Eines seiner wenigen echten Gaststimmenfeatures hat Thom Yorke den Berliner Hau-Drauf-Elektronikern von Modeselektor geschenkt - und das gleich zweimal. So kann Yorke zeigen, dass er noch gut down ist mit dem Underground, und einem noch vergleichsweise unbekannten Acts hilft es, in die Aufmerksamkeitssphäre der Radiohead-Fans zu rutschen. Die wiederum freuen sich eventuell Yorke auch einmal anderswo zu hören, andererseits will bei einer Stimme mit so einer starken Identitität der Einsatz wohl dosiert sein. Das Thom-Yorke-Feature: Es ist eben schon auch ein wenig abgeschmackt, zu sehr mit dem Fame-Faktor kalkulierend, es ist so ja eh.

Flying Lotus

Flying Lotus

Flying Lotus

In diesem Zusammenhang gelingt Flying Lotus und Thom Yorke mit ihrer Zusammenarbeit "Electric Candyman" ein überraschendes Stück, das gerade noch im allerweitesten Sinne als "Song" durchgehen kann. Man darf dabei nicht vergessen, dass Radiohead spätestens ab "Kid A" fast schon ostentativ zwanghaft an der Zersetzung von Songstrukturen gedoktert und die Tatsache, dass ein Stück Musik nicht immer unbedingt nach dem Strophe-Refrain-Strophe-Schema ablaufen muss, nicht wenigen, sonst vielleicht eher konventionellen Indiepop hörenden Menschen schmackhaft gemacht haben.

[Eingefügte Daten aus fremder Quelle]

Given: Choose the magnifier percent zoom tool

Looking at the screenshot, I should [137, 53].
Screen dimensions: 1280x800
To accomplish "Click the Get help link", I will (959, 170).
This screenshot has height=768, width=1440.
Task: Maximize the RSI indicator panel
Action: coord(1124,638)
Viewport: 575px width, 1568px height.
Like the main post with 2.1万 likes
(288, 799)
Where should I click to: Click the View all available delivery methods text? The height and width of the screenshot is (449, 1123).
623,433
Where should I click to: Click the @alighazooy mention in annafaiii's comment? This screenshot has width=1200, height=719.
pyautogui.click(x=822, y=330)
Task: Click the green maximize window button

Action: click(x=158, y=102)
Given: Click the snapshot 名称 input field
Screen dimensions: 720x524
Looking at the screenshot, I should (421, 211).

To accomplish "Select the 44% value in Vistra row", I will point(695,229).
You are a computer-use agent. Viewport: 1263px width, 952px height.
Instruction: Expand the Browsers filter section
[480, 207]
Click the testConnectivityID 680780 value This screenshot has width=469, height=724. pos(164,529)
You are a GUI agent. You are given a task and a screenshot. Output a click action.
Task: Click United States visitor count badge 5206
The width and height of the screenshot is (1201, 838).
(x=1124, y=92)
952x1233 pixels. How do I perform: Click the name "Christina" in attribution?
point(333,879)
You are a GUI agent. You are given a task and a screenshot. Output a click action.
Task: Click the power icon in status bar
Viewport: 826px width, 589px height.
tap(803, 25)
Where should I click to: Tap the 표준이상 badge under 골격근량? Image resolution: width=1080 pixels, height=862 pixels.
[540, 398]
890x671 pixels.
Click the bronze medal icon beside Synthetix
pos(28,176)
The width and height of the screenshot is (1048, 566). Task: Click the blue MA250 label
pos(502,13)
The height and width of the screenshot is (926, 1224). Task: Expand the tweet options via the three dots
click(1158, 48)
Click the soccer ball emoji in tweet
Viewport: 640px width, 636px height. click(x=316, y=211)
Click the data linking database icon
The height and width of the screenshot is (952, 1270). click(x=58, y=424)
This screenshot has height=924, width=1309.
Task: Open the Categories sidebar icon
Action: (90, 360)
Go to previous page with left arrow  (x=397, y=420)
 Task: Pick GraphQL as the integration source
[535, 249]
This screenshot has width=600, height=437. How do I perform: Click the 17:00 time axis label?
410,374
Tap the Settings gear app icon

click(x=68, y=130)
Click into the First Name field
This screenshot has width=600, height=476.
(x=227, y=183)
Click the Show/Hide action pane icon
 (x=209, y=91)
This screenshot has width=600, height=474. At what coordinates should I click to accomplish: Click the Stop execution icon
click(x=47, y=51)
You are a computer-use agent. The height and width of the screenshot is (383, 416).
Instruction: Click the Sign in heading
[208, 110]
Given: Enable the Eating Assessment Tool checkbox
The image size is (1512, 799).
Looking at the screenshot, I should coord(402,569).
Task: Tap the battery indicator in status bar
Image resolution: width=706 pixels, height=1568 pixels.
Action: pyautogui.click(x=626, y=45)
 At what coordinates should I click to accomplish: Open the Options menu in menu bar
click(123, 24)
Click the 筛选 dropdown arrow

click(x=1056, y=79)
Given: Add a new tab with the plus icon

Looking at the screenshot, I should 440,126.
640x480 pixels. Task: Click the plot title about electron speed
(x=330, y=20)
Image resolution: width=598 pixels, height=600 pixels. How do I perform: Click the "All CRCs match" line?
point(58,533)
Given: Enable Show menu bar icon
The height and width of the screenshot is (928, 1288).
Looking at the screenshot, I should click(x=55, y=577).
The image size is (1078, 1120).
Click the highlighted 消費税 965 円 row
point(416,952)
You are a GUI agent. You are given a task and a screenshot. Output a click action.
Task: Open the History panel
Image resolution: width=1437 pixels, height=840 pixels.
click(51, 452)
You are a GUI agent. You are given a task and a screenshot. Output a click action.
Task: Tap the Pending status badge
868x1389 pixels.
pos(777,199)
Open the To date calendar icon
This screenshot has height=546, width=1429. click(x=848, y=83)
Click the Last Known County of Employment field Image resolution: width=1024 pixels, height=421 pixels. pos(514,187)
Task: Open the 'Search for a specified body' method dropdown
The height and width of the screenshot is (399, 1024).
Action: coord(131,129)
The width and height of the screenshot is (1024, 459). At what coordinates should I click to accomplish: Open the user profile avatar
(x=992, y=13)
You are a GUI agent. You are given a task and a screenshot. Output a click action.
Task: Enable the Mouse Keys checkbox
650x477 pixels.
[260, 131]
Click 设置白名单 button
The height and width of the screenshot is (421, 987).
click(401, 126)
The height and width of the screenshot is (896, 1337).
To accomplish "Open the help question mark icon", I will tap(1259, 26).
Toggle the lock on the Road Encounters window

Der kalifornische Produzent Flying Lotus arbeitet ohnehin eher im Skizzenhaften, im Track-haften und im Vertrackten. Mit seinem vor zwei Jahren erschienenen, dritten Album "Cosmogramma" hat Flying Lotus sein Opus Magnum veröffentlicht: Die vor Opulenz beinahe schon auseinanderbrechende Vertonung von fast schon dem gesamten Universum. Die frei fließende Vermengung von HipHop-Beats, weirder Elektronik und kosmischem Jazz. Dr. Dre, Aphex Twin, Sun Ra. Harfen, Saxophone. Weiter kann man kaum gehen, ohne überfrachtet und beliebig zu werden, weshalb Flying Lotus sein neues, gerade erschienenes und wieder sehr gutes Album "Until The Quiet Comes" wesentlich reduzierter und entschlackter - und die Stücke mitunter tatsächlich songhafter - gestaltet hat.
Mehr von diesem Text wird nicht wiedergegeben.